• _Challenge_: Lay out as a numbered list the lines from the start of the rows through the line containing "center [589, 841].", including that line and skipping blank lines. Leave the pictures out of your answer.

— Begin Data excerpts —

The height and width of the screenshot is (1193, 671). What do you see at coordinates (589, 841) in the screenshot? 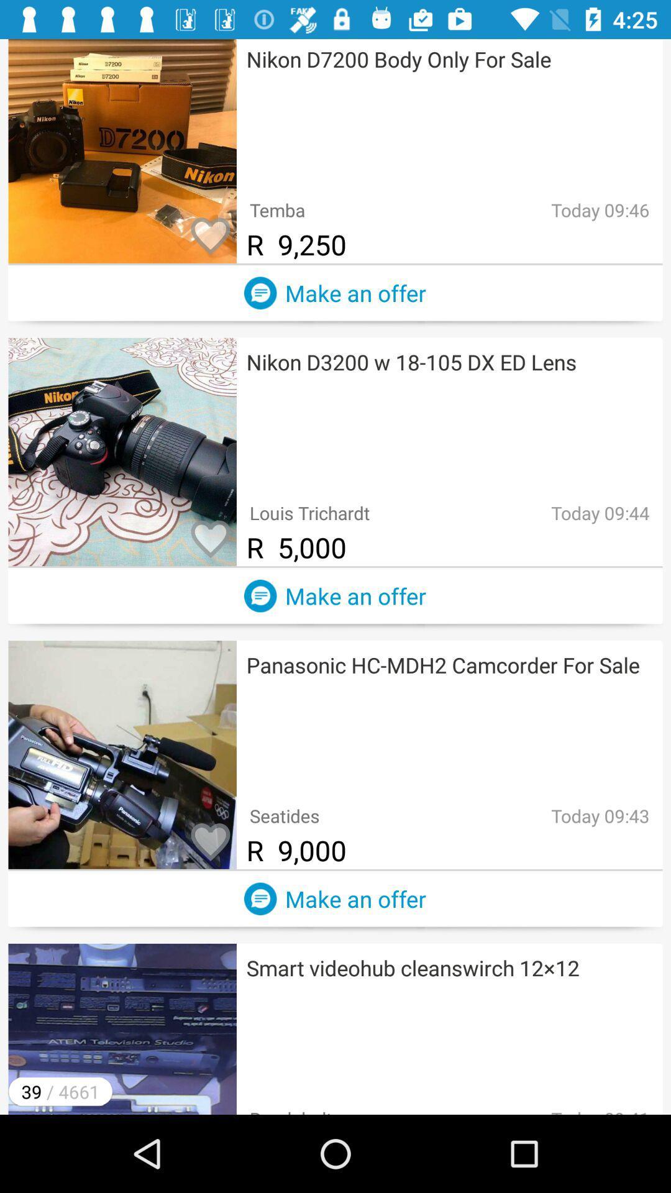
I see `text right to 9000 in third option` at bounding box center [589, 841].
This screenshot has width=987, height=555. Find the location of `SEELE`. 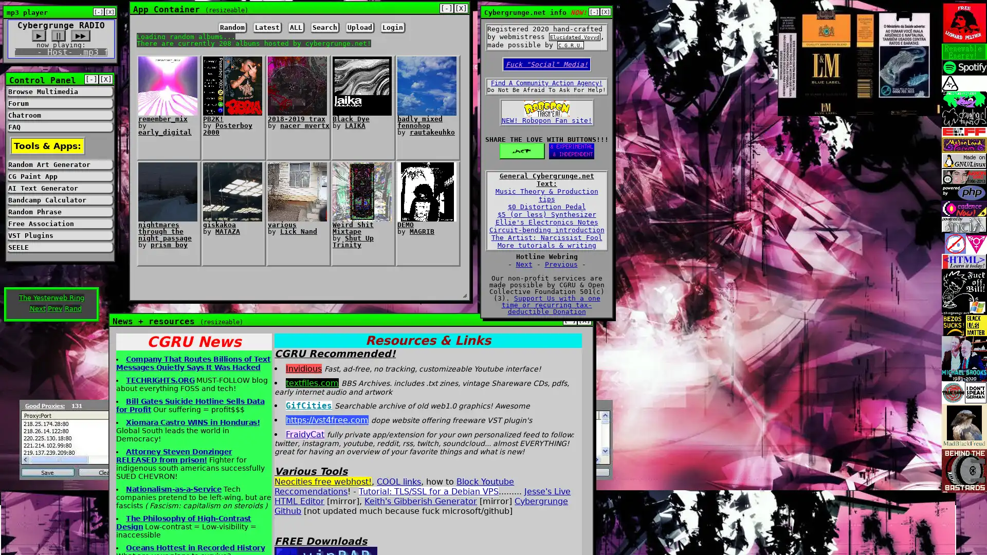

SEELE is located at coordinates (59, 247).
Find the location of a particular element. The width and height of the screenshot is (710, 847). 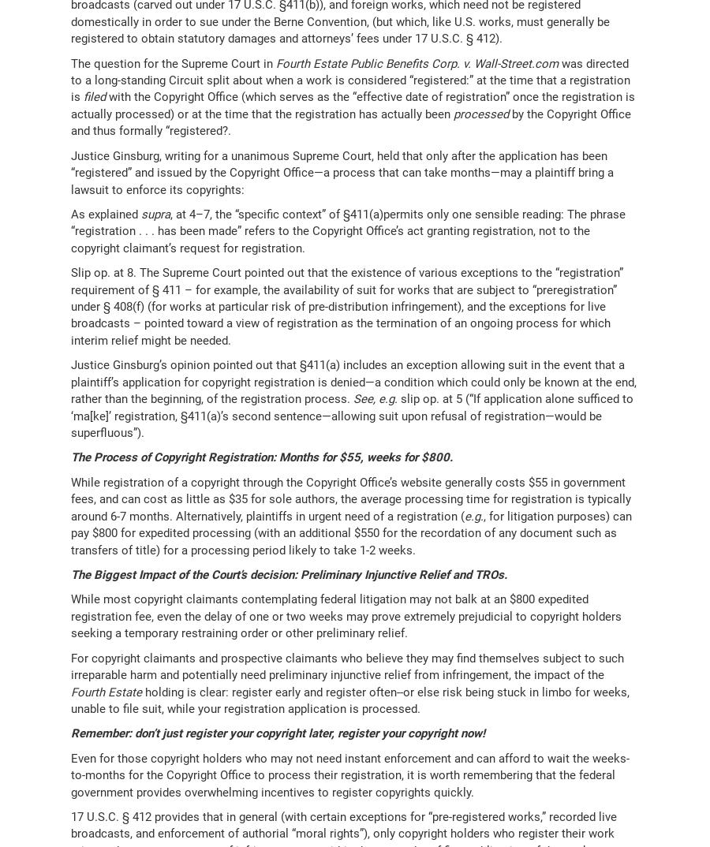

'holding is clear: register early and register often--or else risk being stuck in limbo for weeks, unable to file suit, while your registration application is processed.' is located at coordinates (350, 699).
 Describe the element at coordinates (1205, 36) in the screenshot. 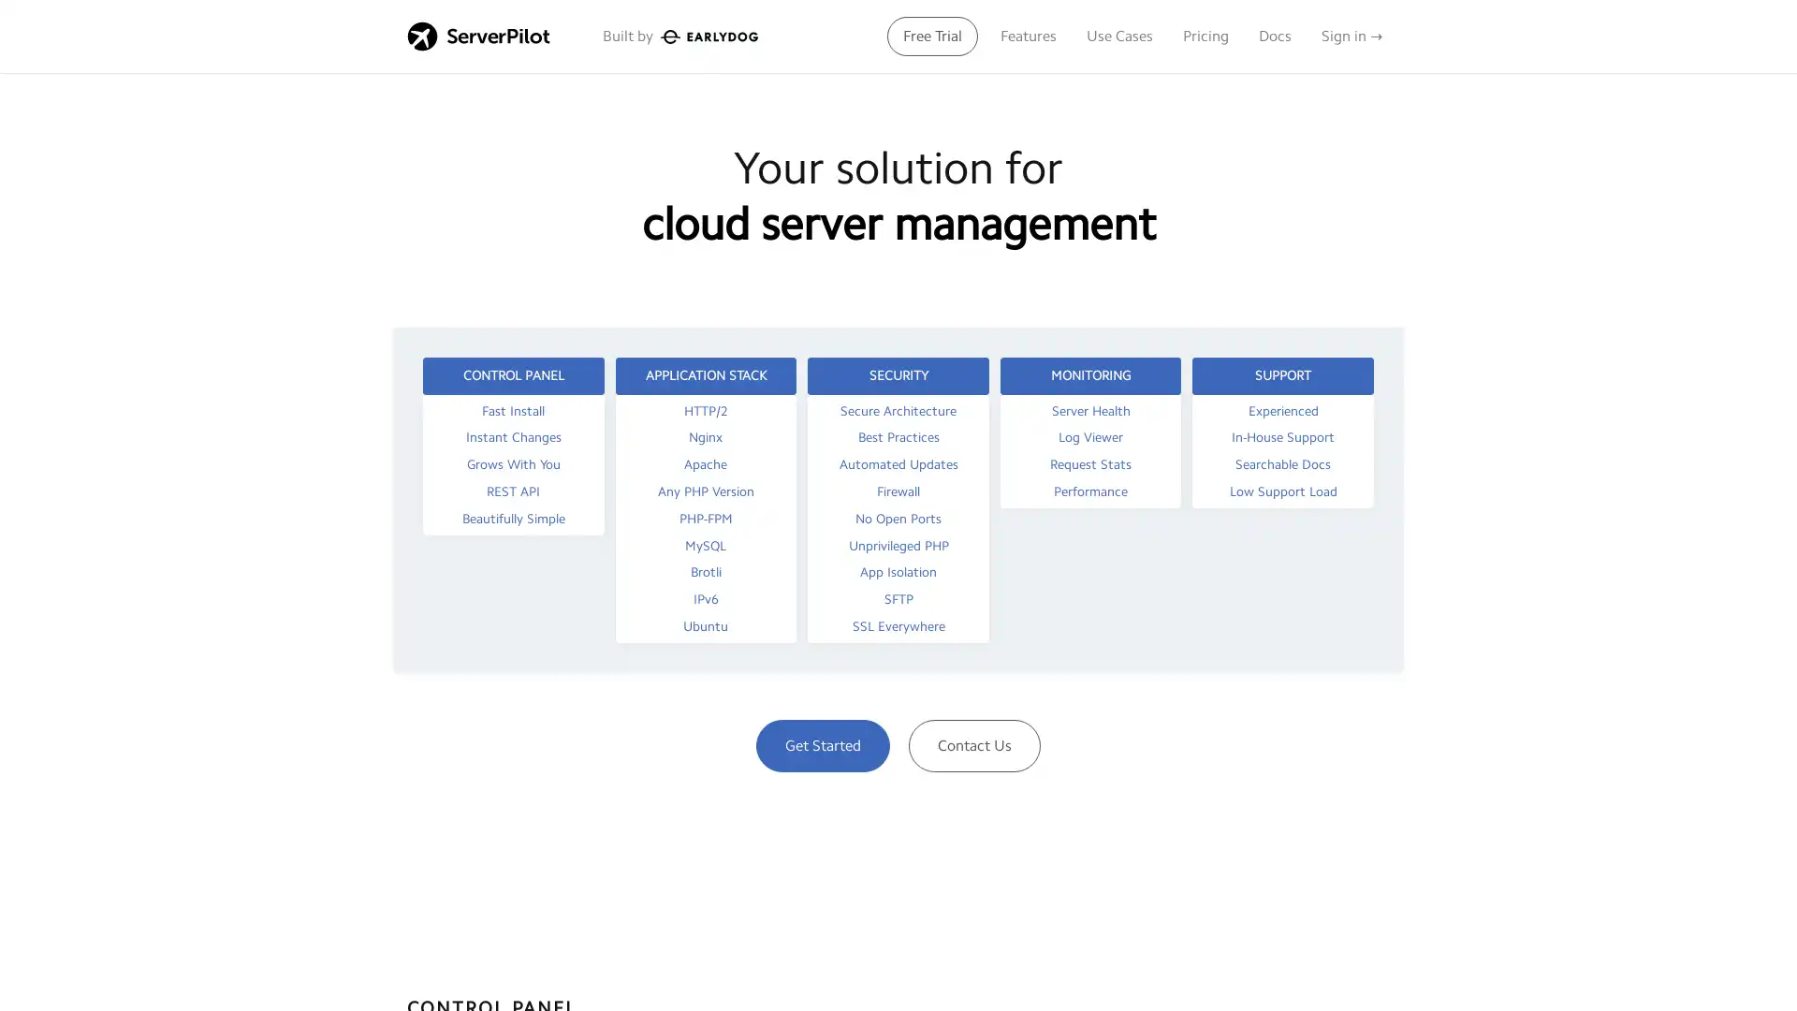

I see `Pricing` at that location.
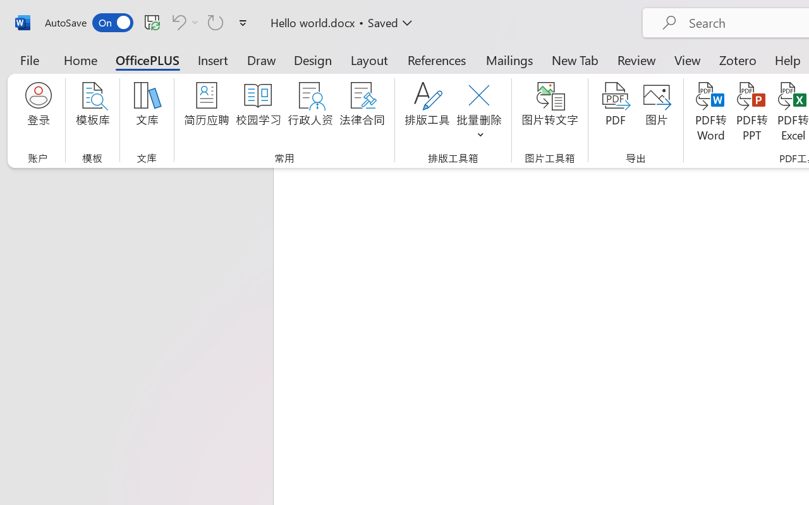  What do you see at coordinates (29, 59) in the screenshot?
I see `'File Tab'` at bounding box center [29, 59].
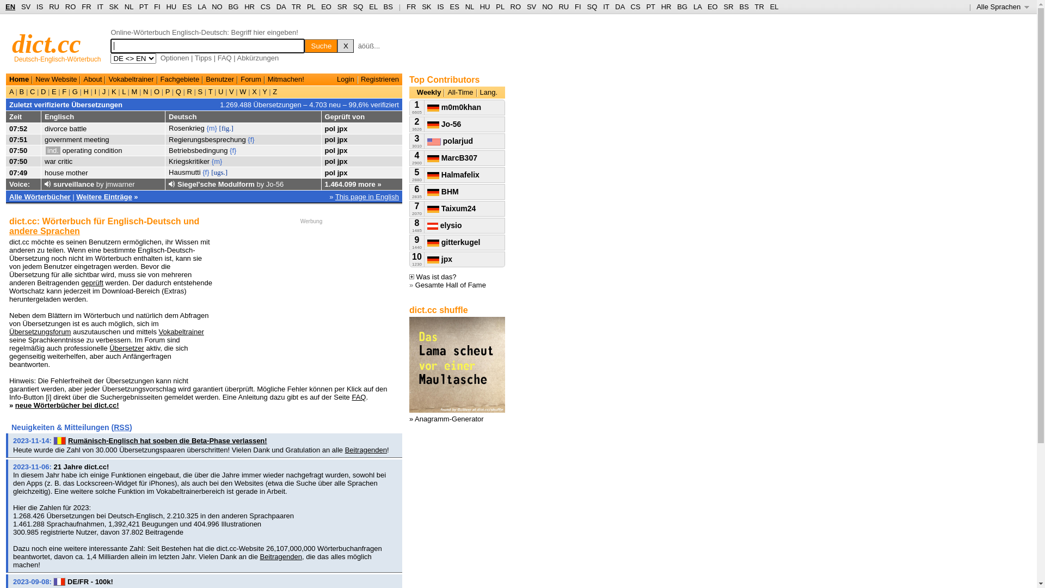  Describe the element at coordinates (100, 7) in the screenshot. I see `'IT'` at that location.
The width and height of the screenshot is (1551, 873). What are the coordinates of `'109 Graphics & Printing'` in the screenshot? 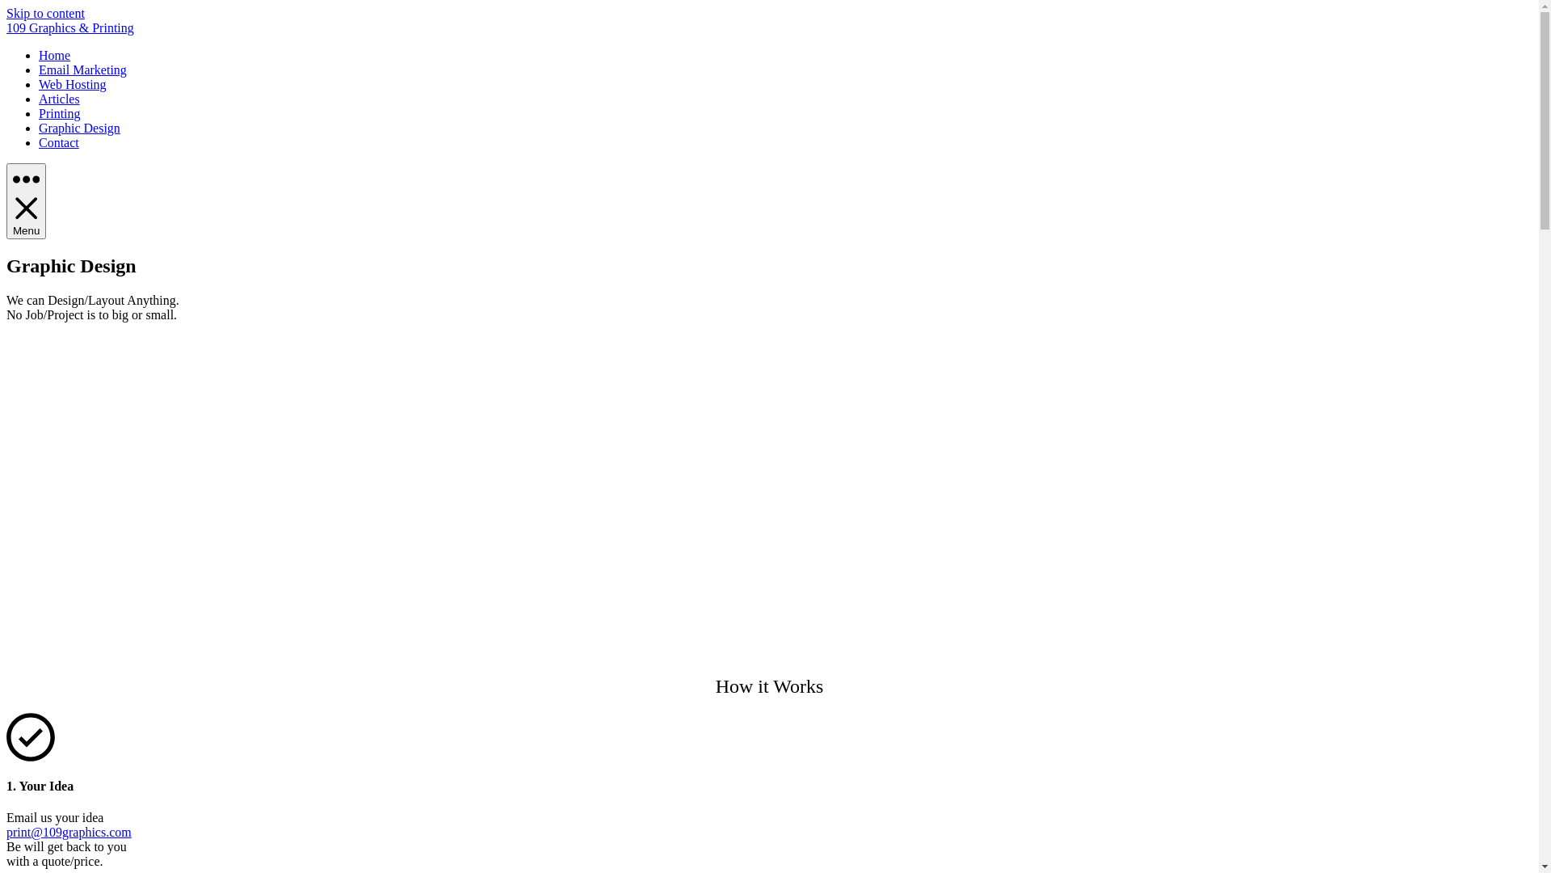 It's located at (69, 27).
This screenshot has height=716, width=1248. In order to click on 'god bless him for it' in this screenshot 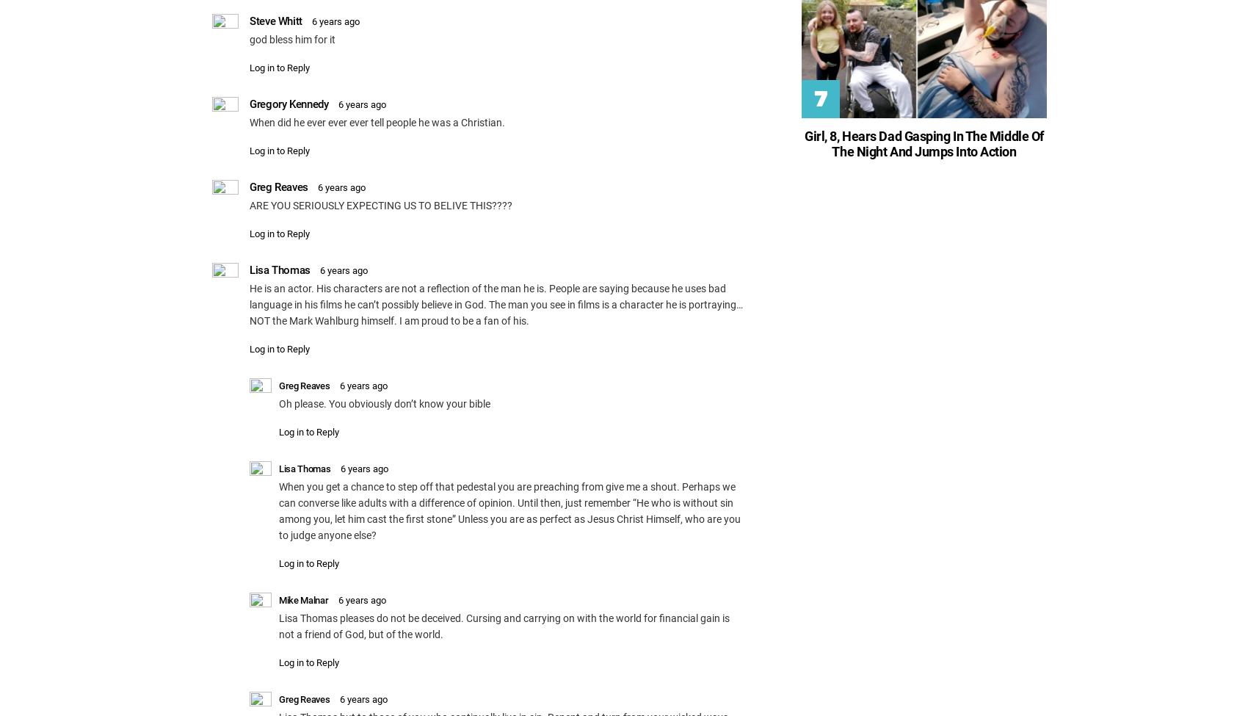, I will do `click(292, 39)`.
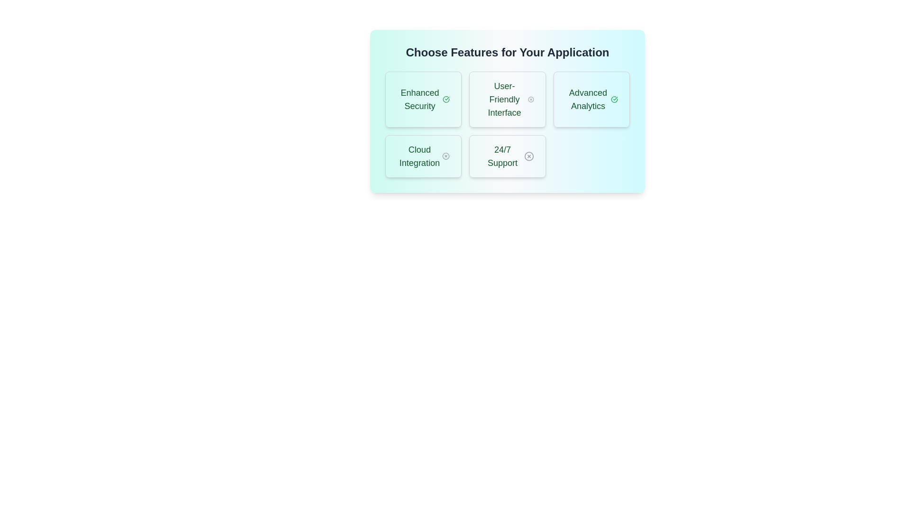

— End Data excerpts —

• _Solved problem_:
1. The height and width of the screenshot is (1193, 671). What do you see at coordinates (589, 841) in the screenshot? 
2. I see `text right to 9000 in third option` at bounding box center [589, 841].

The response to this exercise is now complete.